In His Own Words

Voices

Pull quotes from podcast appearances and interviews — organized by theme.

Showing 20 quotes

I created a project to go super deep into my grief to figure out how I grow. I’m like a lot of people — I thought grief would just kind of minimize itself. And it’s like, no. You grow around it.
Everyday is Friday 365 — podcastThe Year of Painting
I literally wrote in my journal — ‘paint every day for a year’ and underneath that, ‘make a documentary about it.’ That was as far as I knew the details of how that was going to go.
Faith & Technology podcastThe Year of Painting
The emotions of grief are coming at you so fast. I can’t just wait and go, okay, I’m going to do another pass of this big canvas. I needed to do a lot more than just this big canvas. That’s what led to the rapid iteration — a painting a day.
Church podcast — faith & griefThe Year of Painting
The last painting was very strange because I used my brother’s ashes in it. I had to physically handle his remains. I turned to my wife — am I done? What? I don’t even know what’s happening right now. And she just starts crying. Then I start crying.
Everyday is Friday 365The Year of Painting
I’m such a visual person that being able to express the intricacies of grief through a visual medium gives more potency to what I’m feeling, as opposed to just listing out a ton of words that may describe how I’m feeling.
Church podcast — faith & griefArt & Healing
One of the counselors said grief needs to find a home.
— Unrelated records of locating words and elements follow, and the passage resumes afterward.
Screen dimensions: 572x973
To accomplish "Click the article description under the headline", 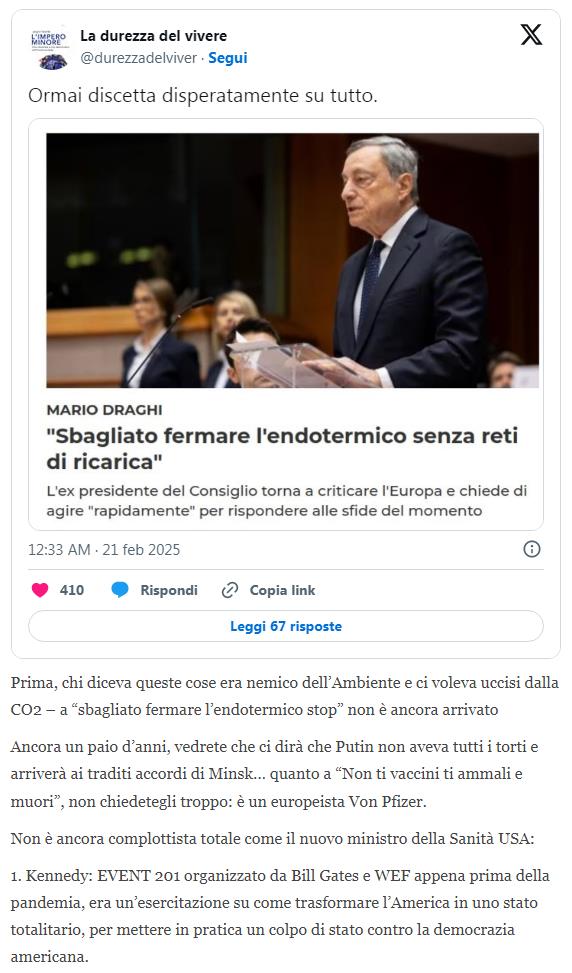I will click(x=287, y=501).
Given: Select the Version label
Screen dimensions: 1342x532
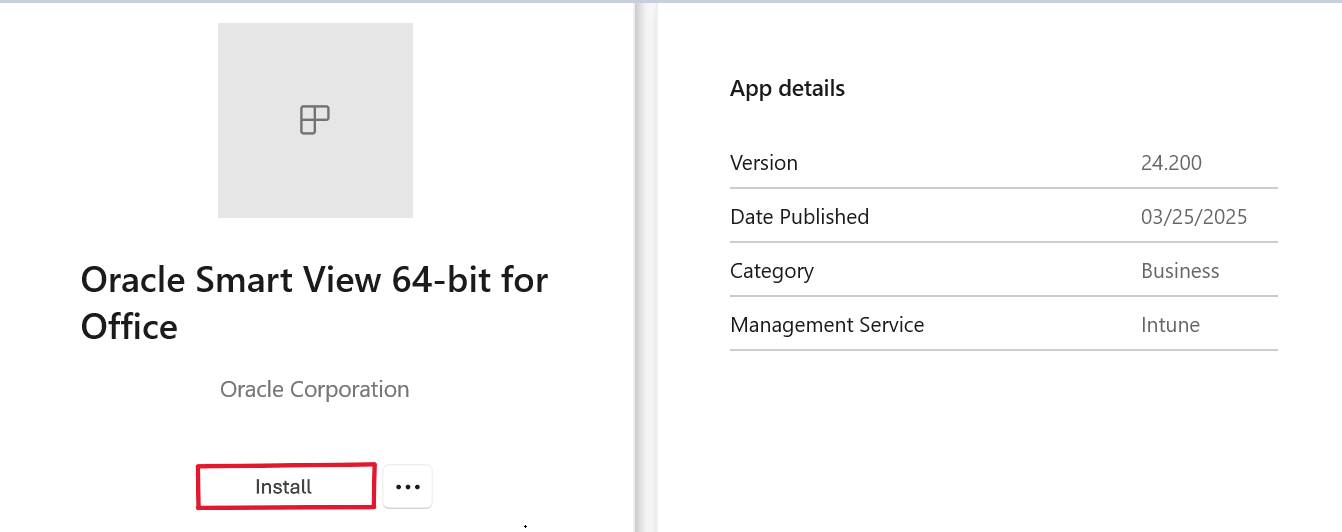Looking at the screenshot, I should pos(764,162).
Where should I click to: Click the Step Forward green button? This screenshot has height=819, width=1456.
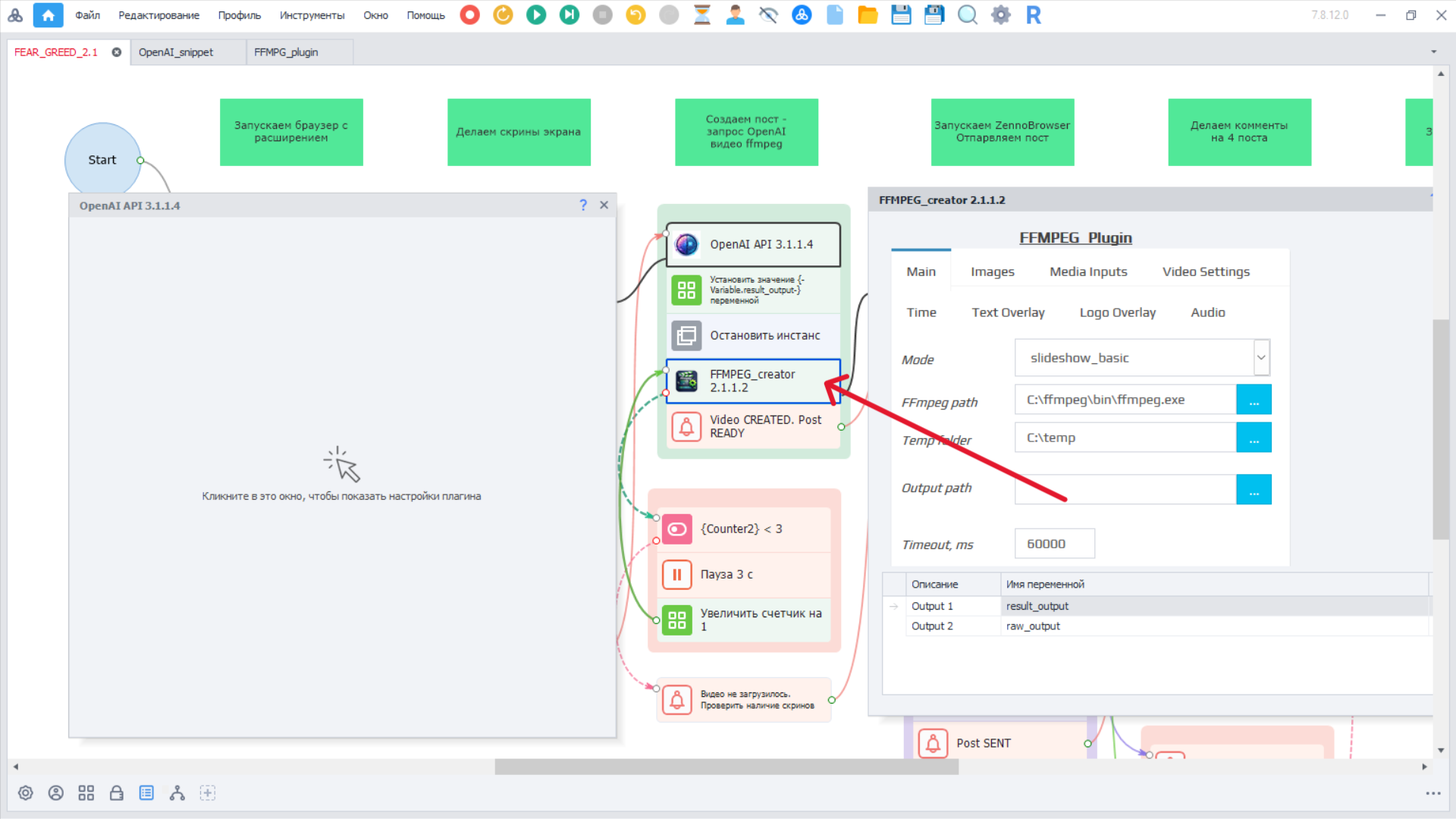[x=569, y=15]
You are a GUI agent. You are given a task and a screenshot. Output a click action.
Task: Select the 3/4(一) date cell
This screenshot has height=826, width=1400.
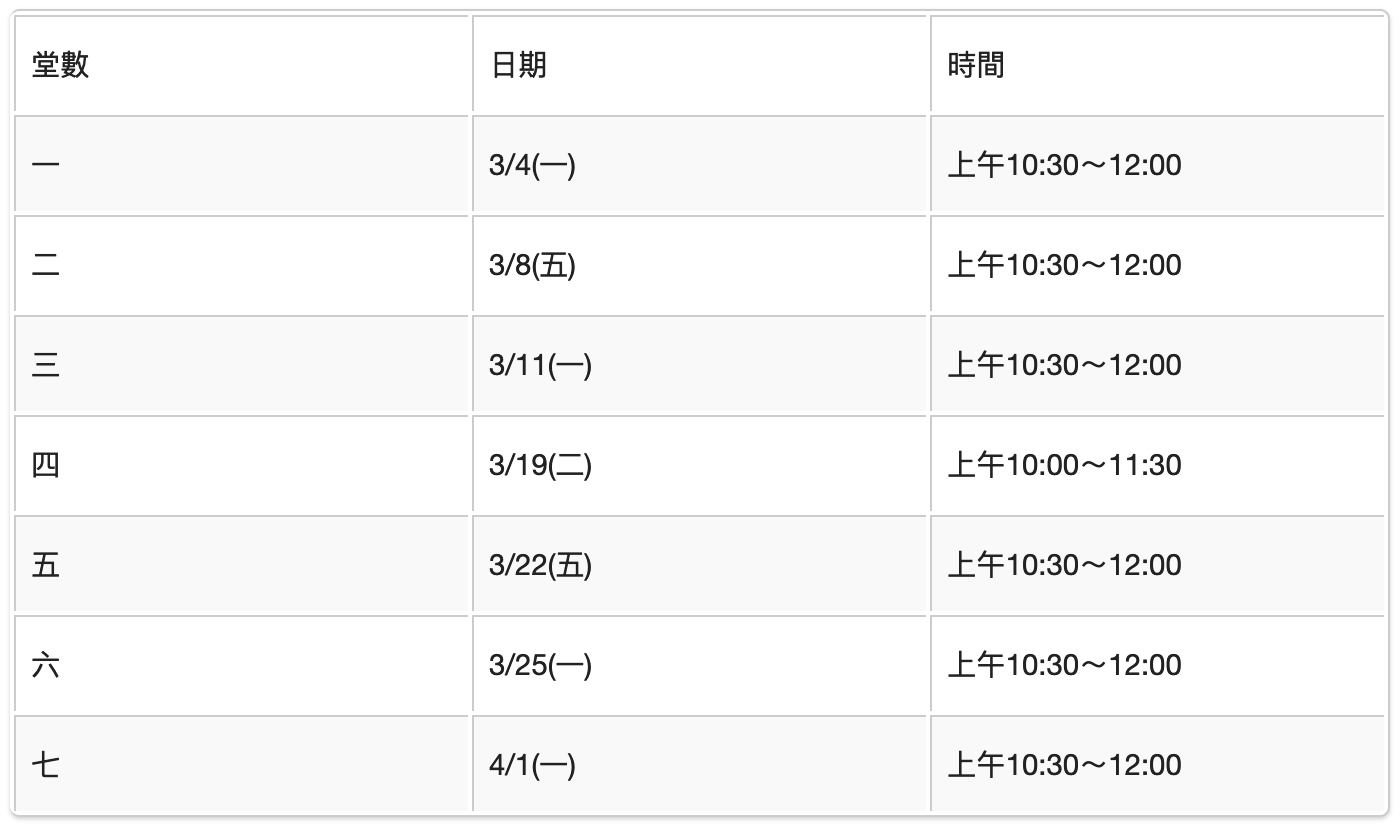tap(532, 165)
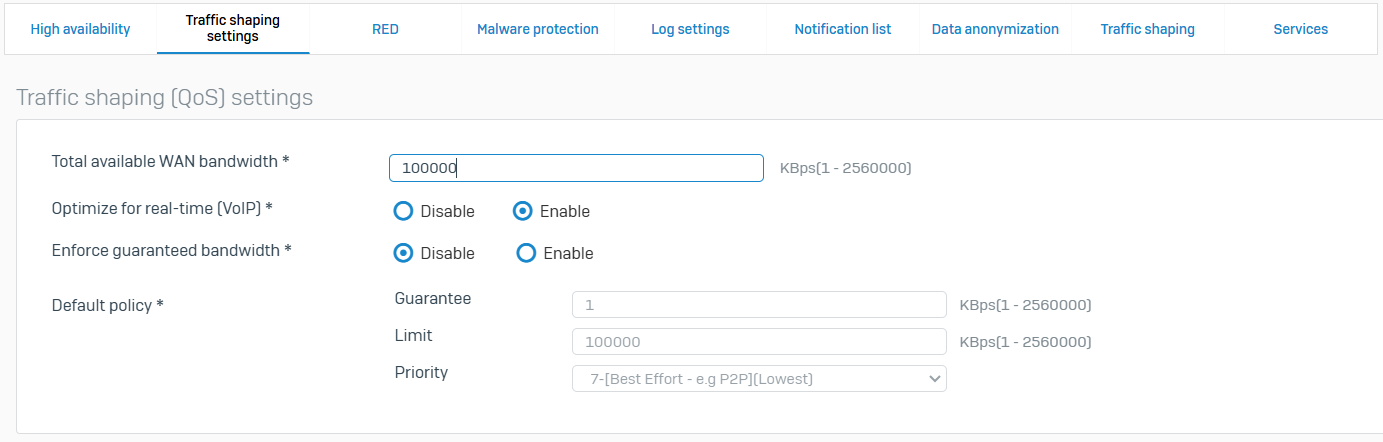The height and width of the screenshot is (442, 1383).
Task: Open the Notification list tab
Action: click(x=843, y=29)
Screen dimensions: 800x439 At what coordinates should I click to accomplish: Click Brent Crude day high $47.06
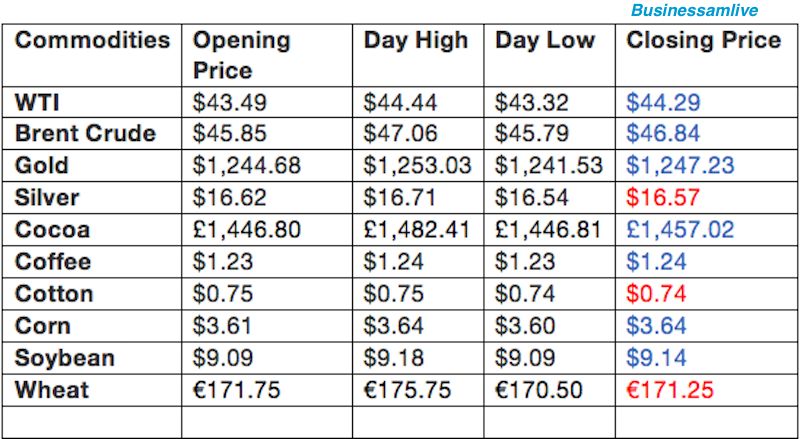401,134
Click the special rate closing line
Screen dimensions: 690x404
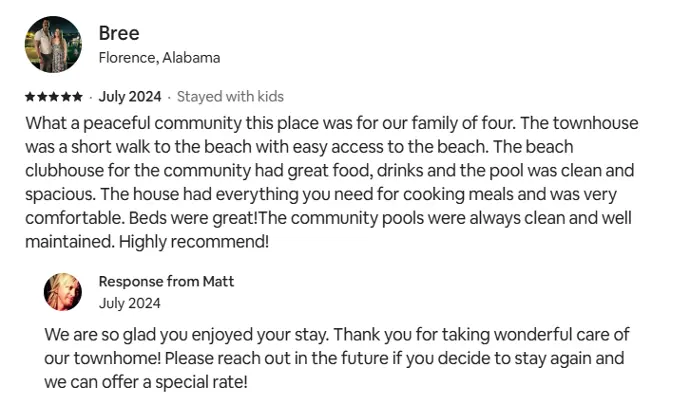coord(146,382)
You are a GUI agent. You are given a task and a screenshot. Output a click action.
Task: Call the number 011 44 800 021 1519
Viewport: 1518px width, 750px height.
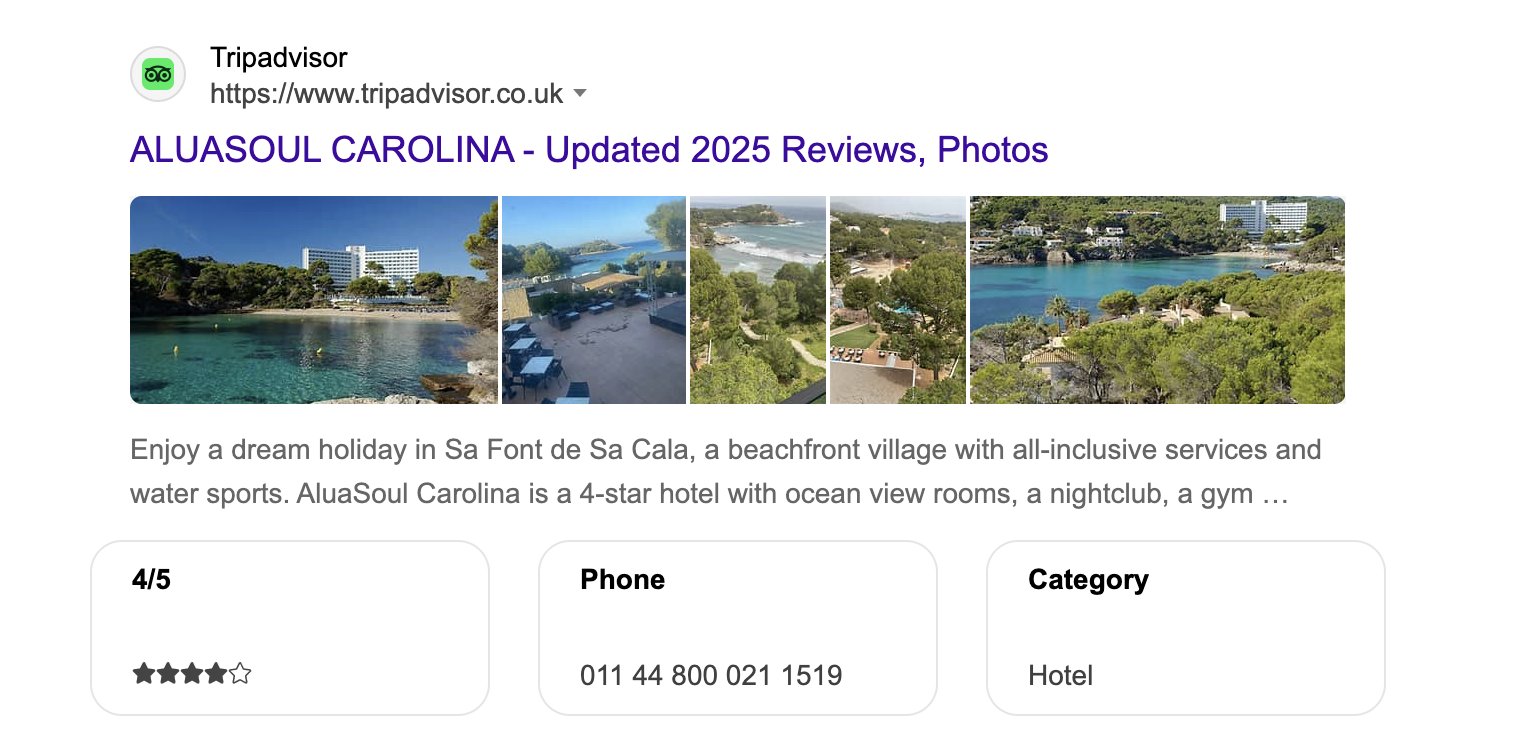(x=711, y=676)
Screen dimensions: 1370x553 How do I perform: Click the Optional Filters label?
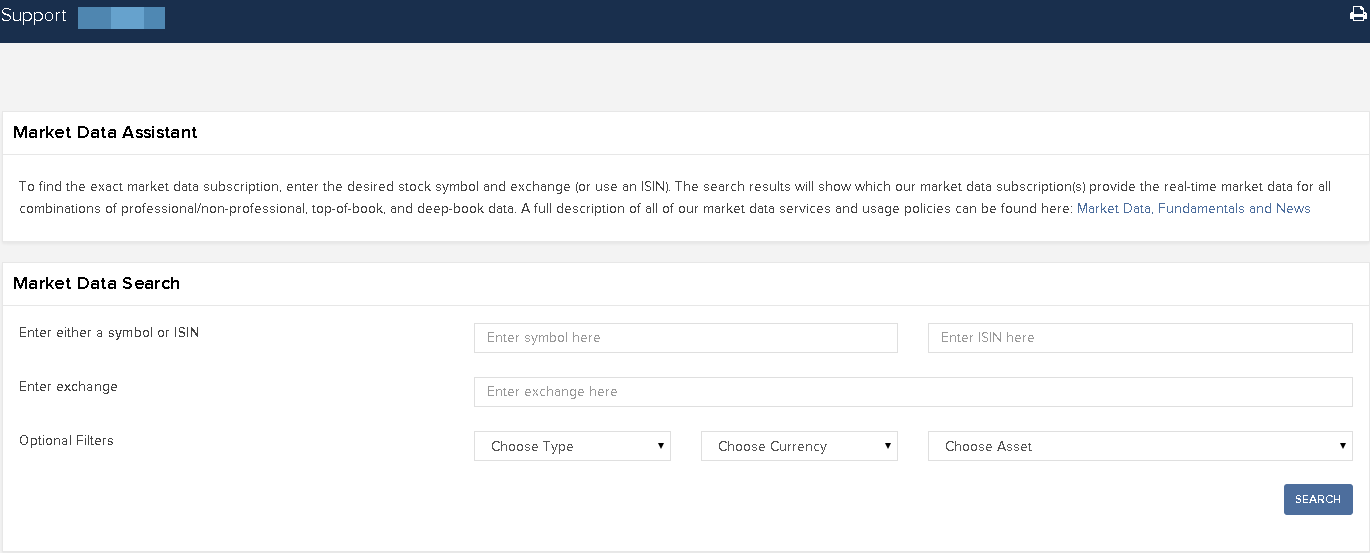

The canvas was that home — where I wanted that grief expression to find its place.
Church podcast — faith & griefArt & Healing
When you have something visual in front of you, it acts as a mirror of sorts. The hard thing about talk therapy is you go, you talk — and then you just forget what happened. You’re like, I think I said that thing last week, maybe.
Everyday is Friday 365Art & Healing
Don’t be shy to use creative materials. Go get some cheap paints and just make a mess. However you’re feeling. Even if you think you’re the dullest creative person on the face of the planet, you’ve got it in there somewhere.
Everyday is Friday 365Art & Healing
People who watch the documentary don’t consider themselves creative — and then they go paint. When you’re in a creative mode, it does something different to your brain that breaks you out of just the very logical, overly rhetorical way people can tend to think.
Church podcast — faith & griefArt & Healing
I am having a terrible day and you bring up so-and-so just died, and people get real stiff and awkward. This happens every day to people. It shouldn’t be this awkward for us to talk about.
Everyday is Friday 365Culture & Silence
People pretend that grief kind of goes away or just doesn’t exist after you have a few days or a week off after losing somebody.
Keith Loves Movies — written interviewCulture & Silence
You devalue the experience that people go through by suggesting there’s some sort of time limit attached to grief. There is no limit to the stages of grief you might have to go through.
Keith Loves Movies — written interviewCulture & Silence
People suck at talking about grief. We’re not very good at just addressing — hey, we’re human, we’re going through things. How do we move through those? Not live in this constant state of victimhood, but how do we grow through them?
Inside Analysis podcastCulture & Silence
You don’t realize how big of a piece someone is of you until they’re gone. Siblings are a really unique relationship — you grow up with this other person and they are forming you. There are pieces of you that you share.
Everyday is Friday 365Grief & Identity
My brother’s passing threw me into a tailspin of — what am I doing this all for? I was sitting at the dinner table with my kids and they’d ask how was your day, thumbs up, middle, or down — and I was just constantly thumbs down. What message am I sending my kids?
Everyday is Friday 365Grief & Identity
My brother’s death was something that leaves you in real, true, utter disbelief. But part of doing the documentary and going through the historical aspect of it was like really having to delve into all the different ways that I might understand grief.
Church podcast — faith & griefGrief & Identity
One of the biggest things I learned is that you grow around grief. You think it’s going to shrink and eventually vanish. It doesn’t. But the more intentional you are about working through it, the more you really become that better version of yourself.
Everyday is Friday 365What Growth Looks Like
What the ending does — in showing the whole piece — is make it less about me and more about you getting to reflect on your own process. I didn’t want people to walk away thinking only about my grief. I wanted them to think about how they could be equipped to think about theirs differently.
Faith & Technology podcastWhat Growth Looks Like
This 10 by 20-foot mosaic is sitting in my living room. Contractors, service workers, friends — people would walk in and go, ‘What the heck is this?’ And out of the blue they’d start telling me wild stories of loss. I started using it to test people’s reactions. It was so trippy.
Faith & Technology podcastThe Installation
I still have all the paintings in boxes in my house. There are 4,500 backlights that play to music. I know the impact it can have — people need to see it in person. I want the public showing to be the addendum to the documentary. The chapter that still needs to be written.